Baker Lake sockeye opened the middle of last week, and the uber-popular Area 9-10 selective chinook fishery popped Tuesday morning.
The in-Sound hatchery king opener was either very good or very slow, depending on where you elected to drop your 'rigger ball. If you bet on Possession Bar, you lost, Krein said.
"There were probably 100 boats on the bar," he said, "and we saw only 12 to 15 fish caught all morning. Meanwhile, Nick (Kester, another All Star Charters skipper) ran out to Port Townsend and had 10 fish to over 20 pounds in the box in two hours."

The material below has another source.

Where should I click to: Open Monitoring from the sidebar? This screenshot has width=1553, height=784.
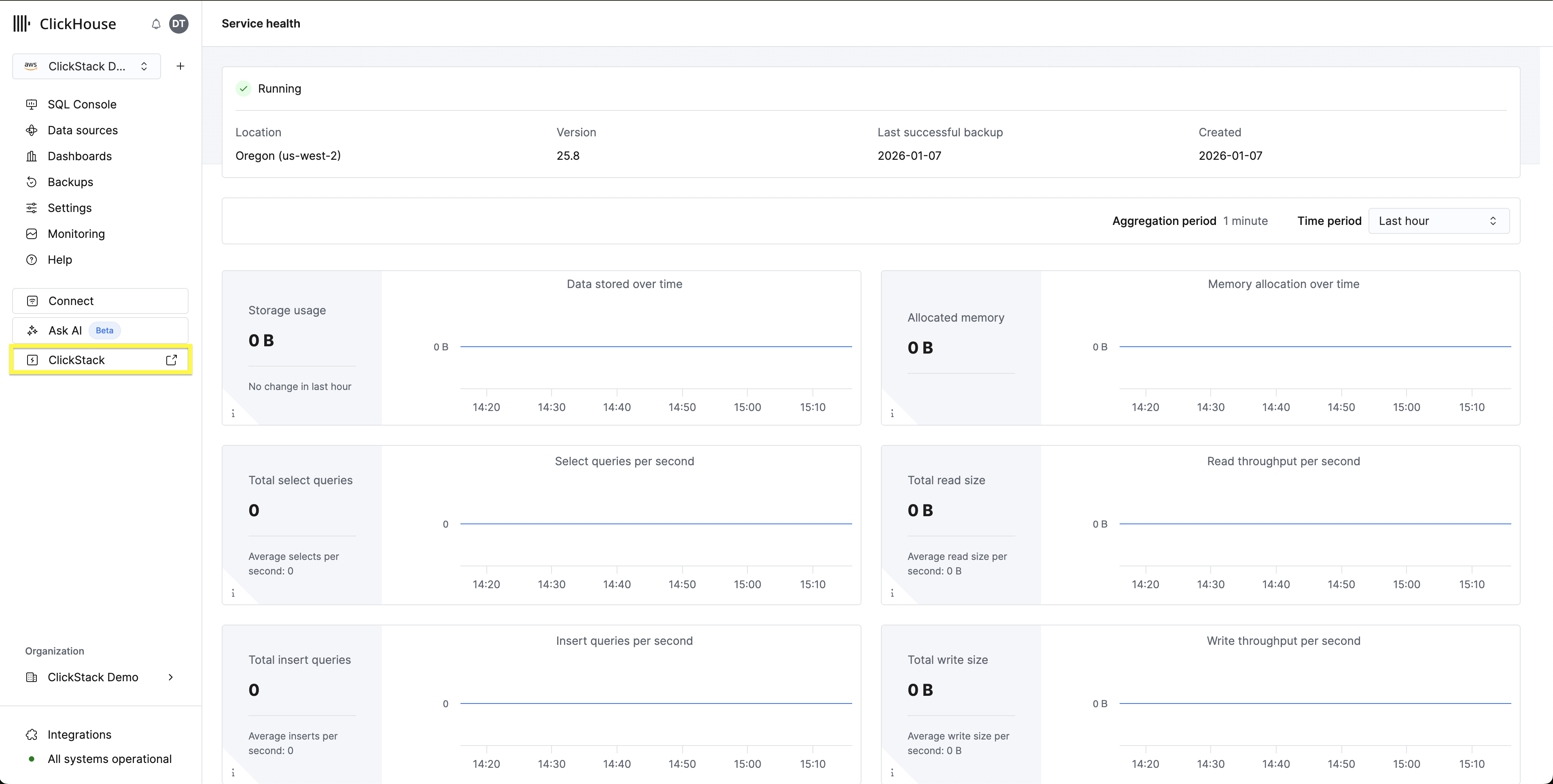pyautogui.click(x=76, y=234)
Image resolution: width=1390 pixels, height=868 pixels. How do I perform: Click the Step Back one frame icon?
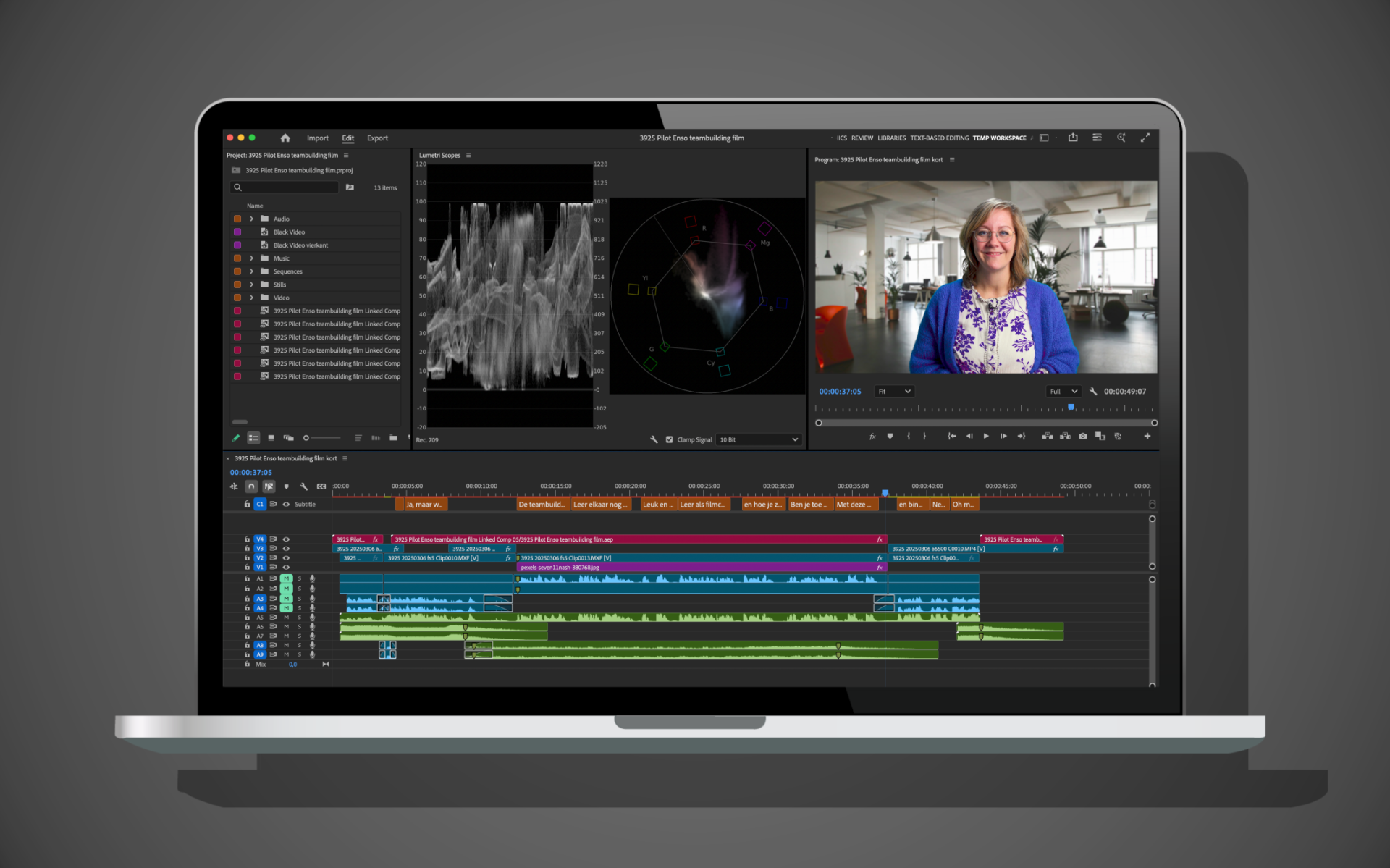click(x=969, y=436)
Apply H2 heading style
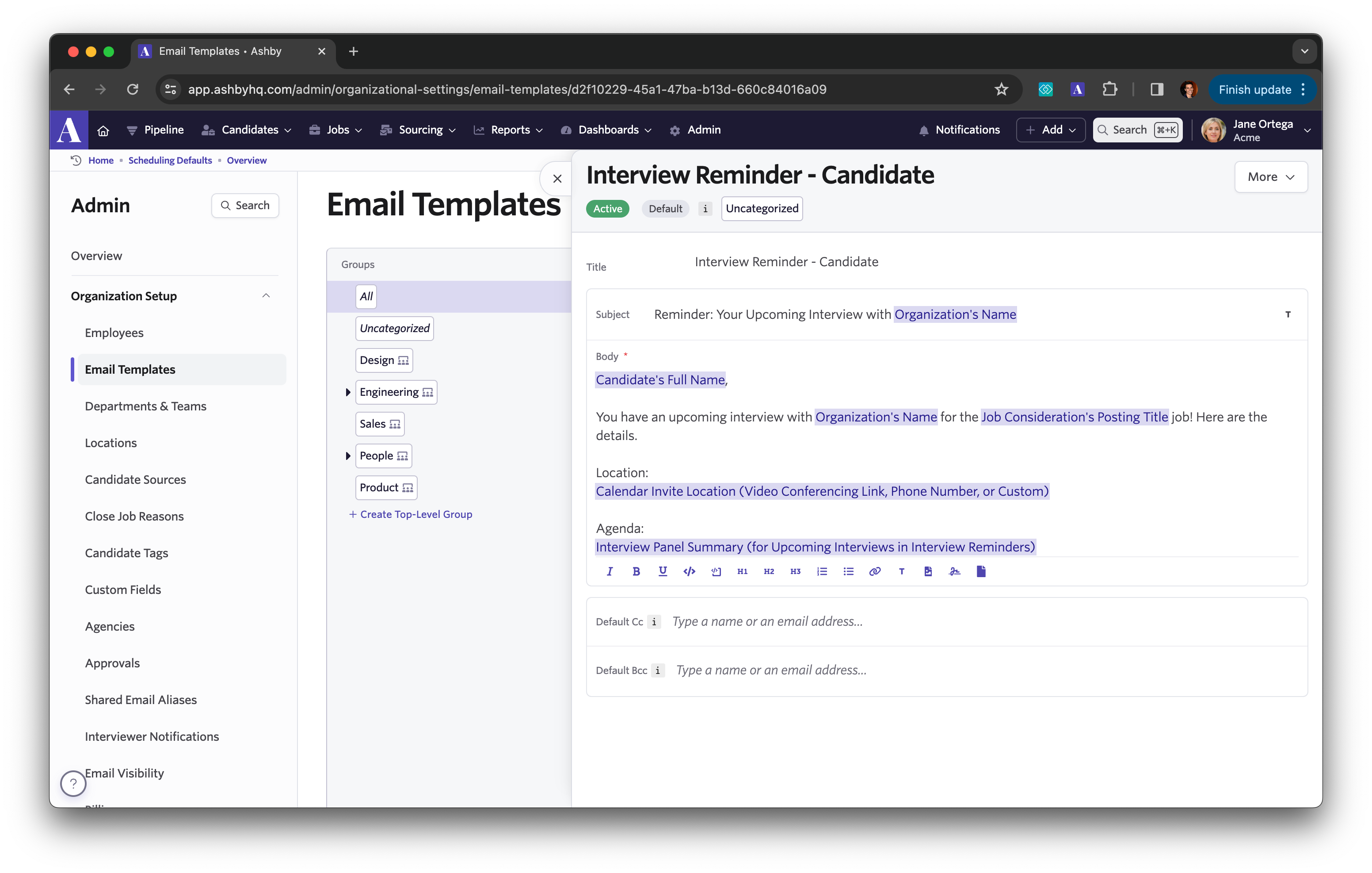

Kester said there were at least 200 boats on Midchannel Bank, off Port Townsend, and often you could see 40 or 50 fish being played at one time. The early tide change was a crucial time to be on the water, however, because the bite faded rapidly after that. Kester was pulling a green flasher/white spoon combo -- a Coho Killer on one side and a Kingfisher Lite on the other.
Tom Nelson and several other local high liners also ran to Midchannel and did well, Krein said.
"The bar, though, was slow -- no doubt about it," he said. "Probably worse than last year. Pilot Point put out a few fish, but wasn't that good, either, and I heard of a scattering of kings from down around Richmond Beach and Meadow Point, toward Seattle."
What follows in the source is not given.